I don't think this is quite identical to a white politician talking about wanting a "lily Savannah" or some such, but closer to a Chinese-American politician or an Italian-American politician making similar statements about his own ethnicity. While black Americans, Chinese-Americans, and Italian-Americans are hardly entirely culturally homogeneous, there's enough of a shared black American/Chinese-American/Italian-American culture that such references may be seen chiefly as a form of mild cultural chauvinism, rather than outright hostility to other groups. Whites in America, on the other hand, are so immensely culturally varied that aspirations to making some place white or whiter are almost invariably aimed chiefly at derogating other groups, and not at affirming a nonexistent shared white culture. That's why, I think, we'd be somewhat less suspicious about an Irish-American who would like his daughter to marry an Irishman than about a white who would like his daughter to marry another white — I wouldn't be wild about either, but the former seems more animated by excessive love of the Irish, while the latter seems likely to be more animated by dislike of nonwhites.
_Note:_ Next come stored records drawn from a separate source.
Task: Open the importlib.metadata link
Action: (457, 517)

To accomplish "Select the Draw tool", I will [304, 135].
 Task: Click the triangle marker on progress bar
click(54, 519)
Nonetheless, Mayor Nagin's sentiments surely aren't very good, either. Cultural chauvinism of this sort may not be the same as outright racism, but neither is admirable, especially when a government official engages in it. (Note that this isn't just a broadly applicable "what a wonderful group you folks are!," which is pretty normal in American politics and mostly unobjectionable because it can be said equally to a wide range of groups, but rather a statement ascribing one color to a city, state, or nation.)
What's more, this isn't just a moral or symbolic concern; it's also a serious practical matter: To thrive, New Orleans has to have investment of time, money, effort, and commitment from nonblacks as well as blacks; the sad fact is that for various reasons black areas already tend to draw less outside investment than they need to thrive. Would expressly stressing — not just as a descriptive matter but as a matter of the local government's aspirations — that those areas are and should be "chocolate" mitigate or exacerbate that condition?
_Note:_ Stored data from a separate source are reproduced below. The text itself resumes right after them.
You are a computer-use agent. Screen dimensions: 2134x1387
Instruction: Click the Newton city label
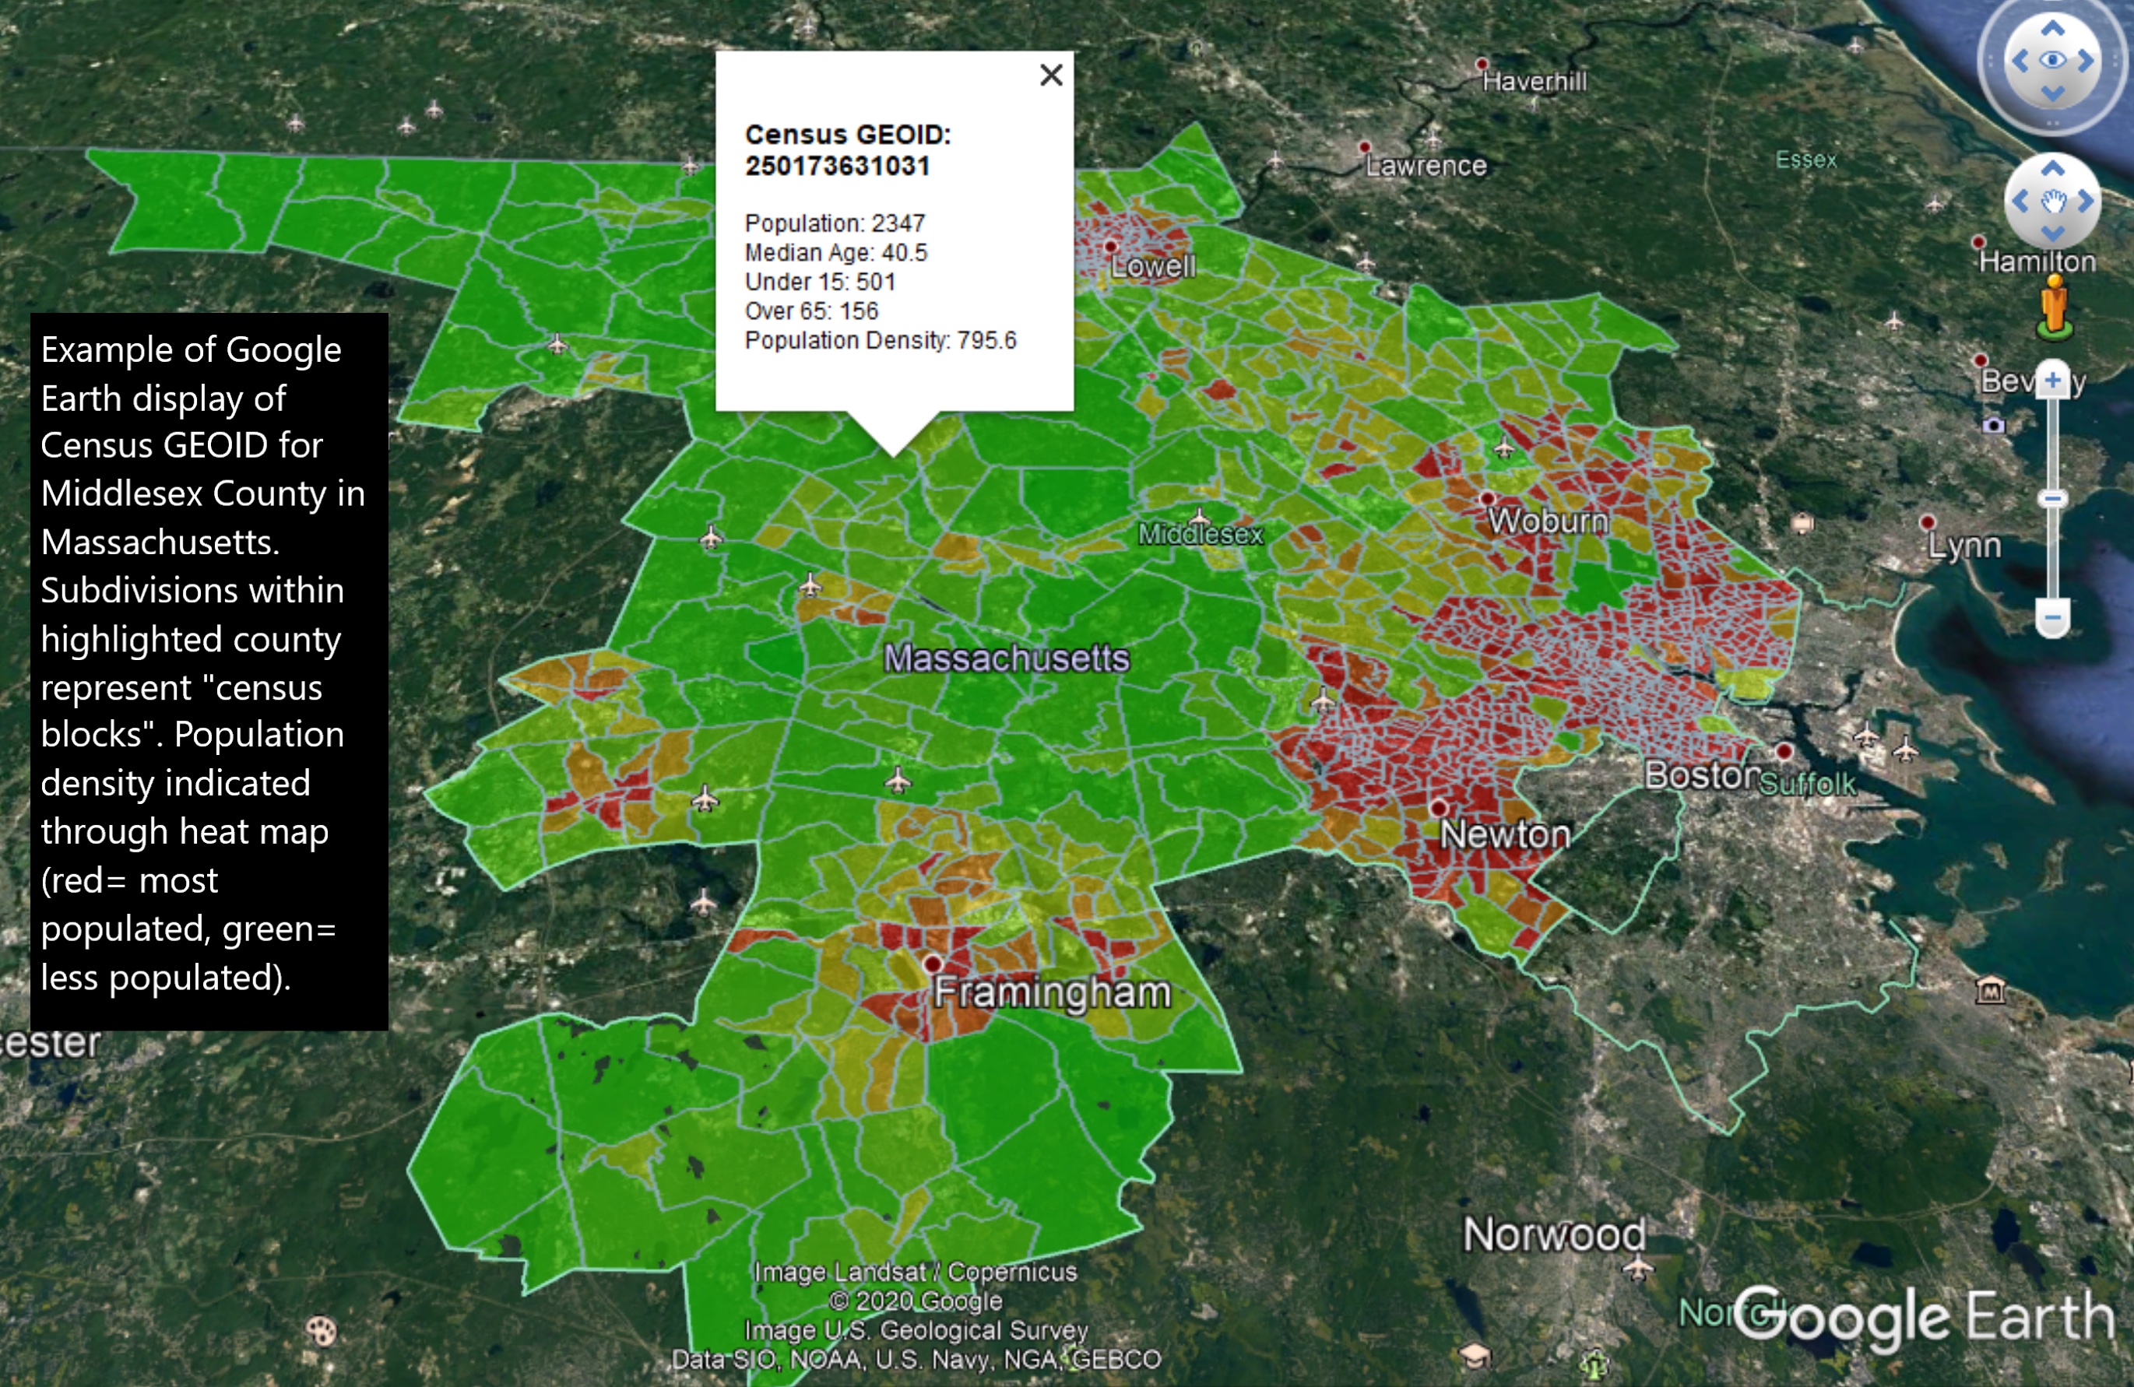(x=1505, y=835)
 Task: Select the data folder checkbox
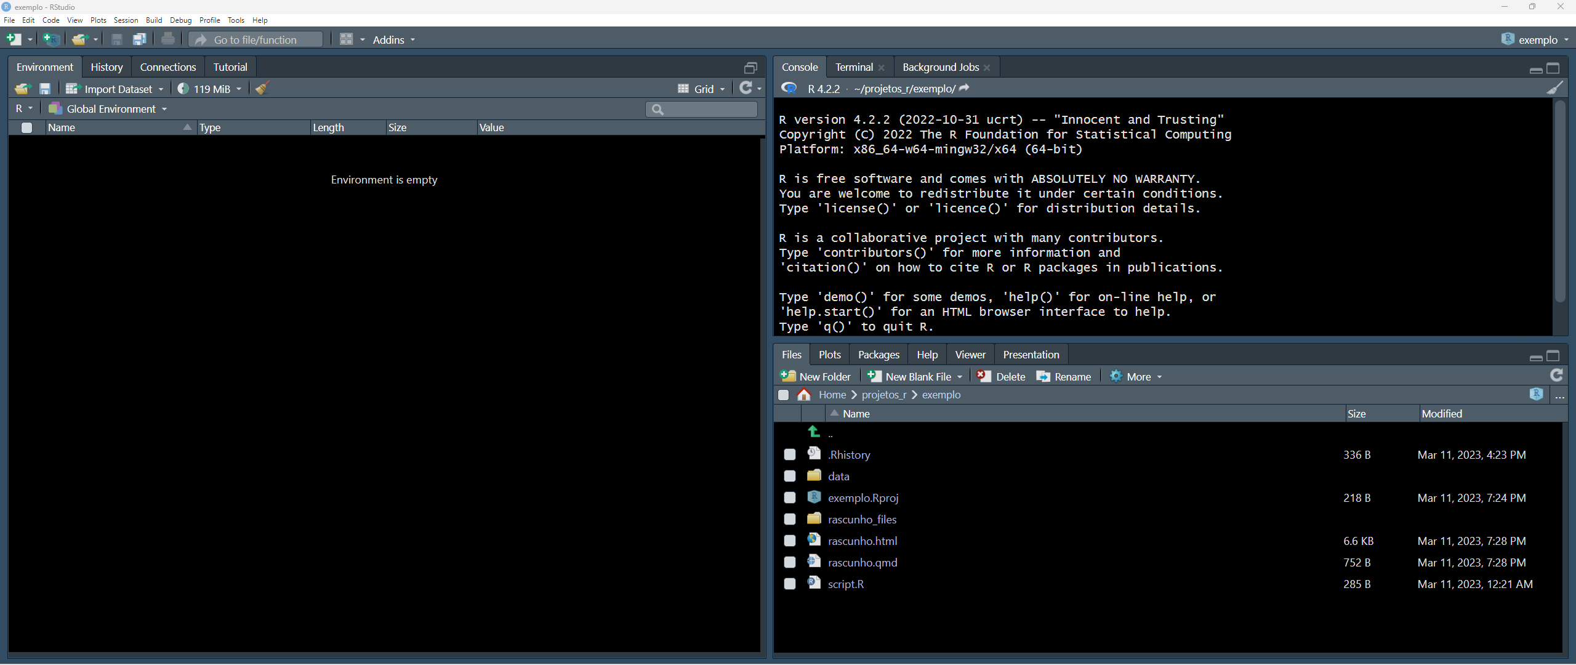(x=789, y=476)

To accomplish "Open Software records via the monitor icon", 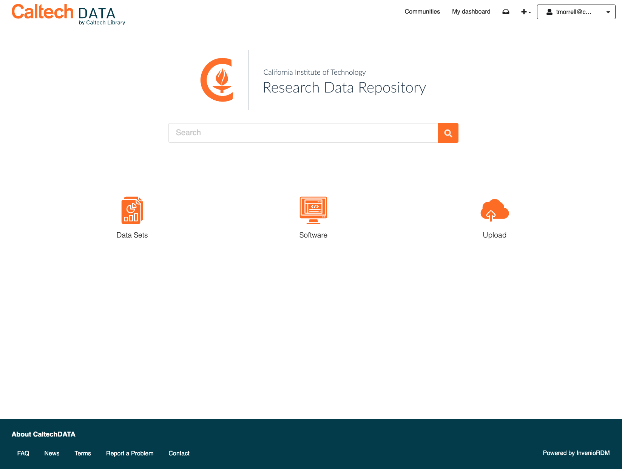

Thanks again to InstaPundit for the pointer to this story.
UPDATE: Thanks to Bob Bobstein for the correction — I originally wrote "more suspicious about an Irish-American" when I of course meant "less." Whoops!
UPDATE: Reader DNL points to a CNN story in which Mayor Nagin elaborates on his comments:
Pressed later to explain his comments, Nagin, who is black, told CNN affiliate WDSU-TV that he was referring to creation of a racially diverse city in the wake of Hurricane Katrina, insisting that his remarks were not divisive.
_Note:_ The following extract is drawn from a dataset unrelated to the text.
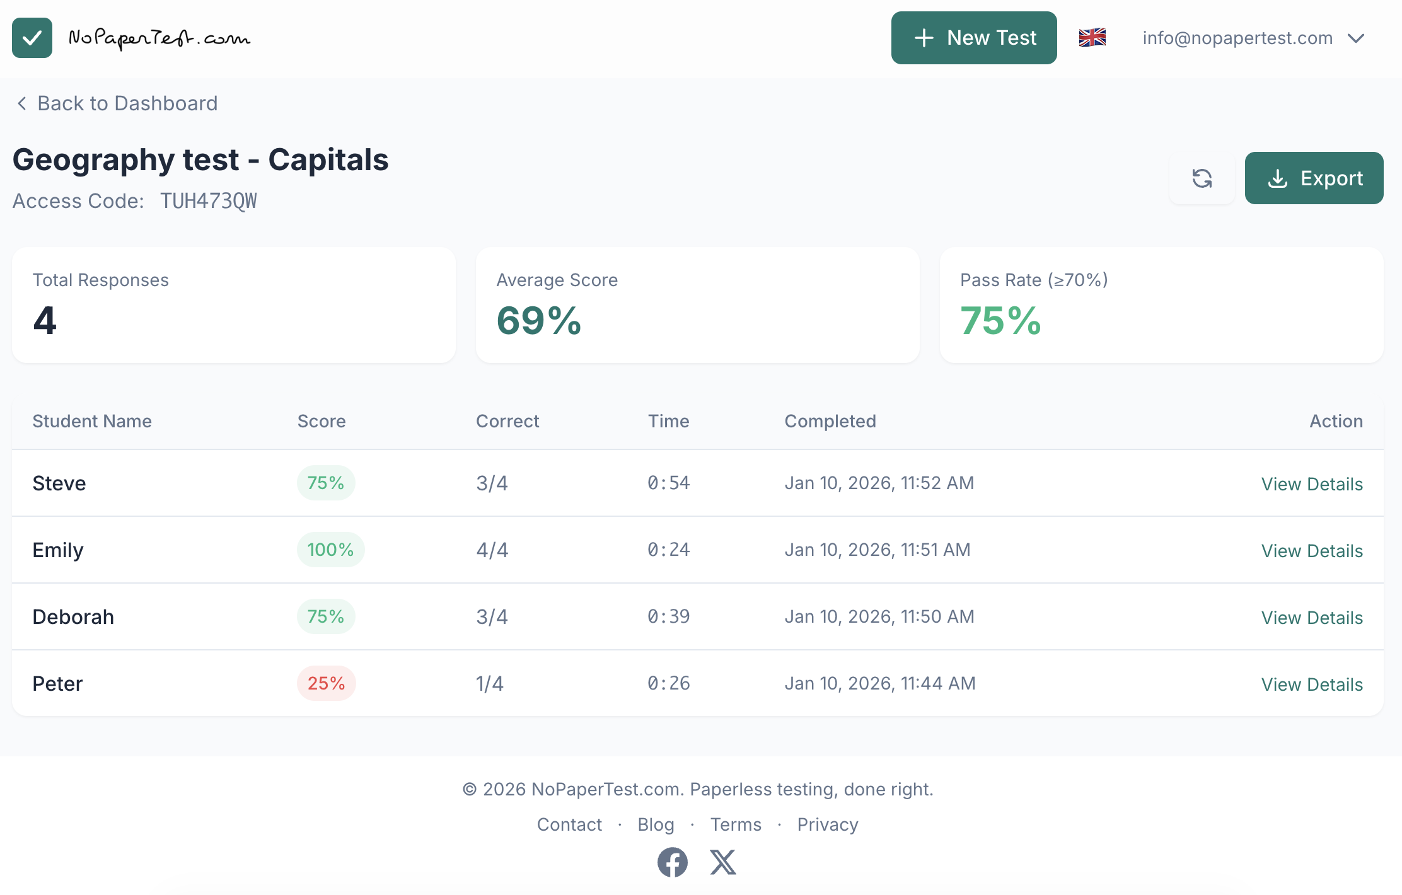
Task: Open the Facebook footer icon
Action: click(672, 862)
"How do you make chocolate? You take dark chocolate, you mix it with white milk, and it becomes a delicious drink. That is the chocolate I am talking about," he said.
Well, I appreciate Mayor Nagin's clarification; his second statement suggests that his intentions were far better than those I inferred from the first statement.
Yet whatever his intentions, it seems to me that the meaning that most people would have drawn from the original statement would have been quite different; it just seems to me that that this isn't really how most people would understand references to "chocolate." There are lots of phrases that are generally understood as referring to racial or ethnic diversity or mixing (melting pot, rainbow, salad bowl, and more). "Chocolate," as best I can tell, isn't usually one of them. Still, as I said, at least I'm happy to hear that Mayor Nagin's intentions were good, even if his expression was somewhat inapt.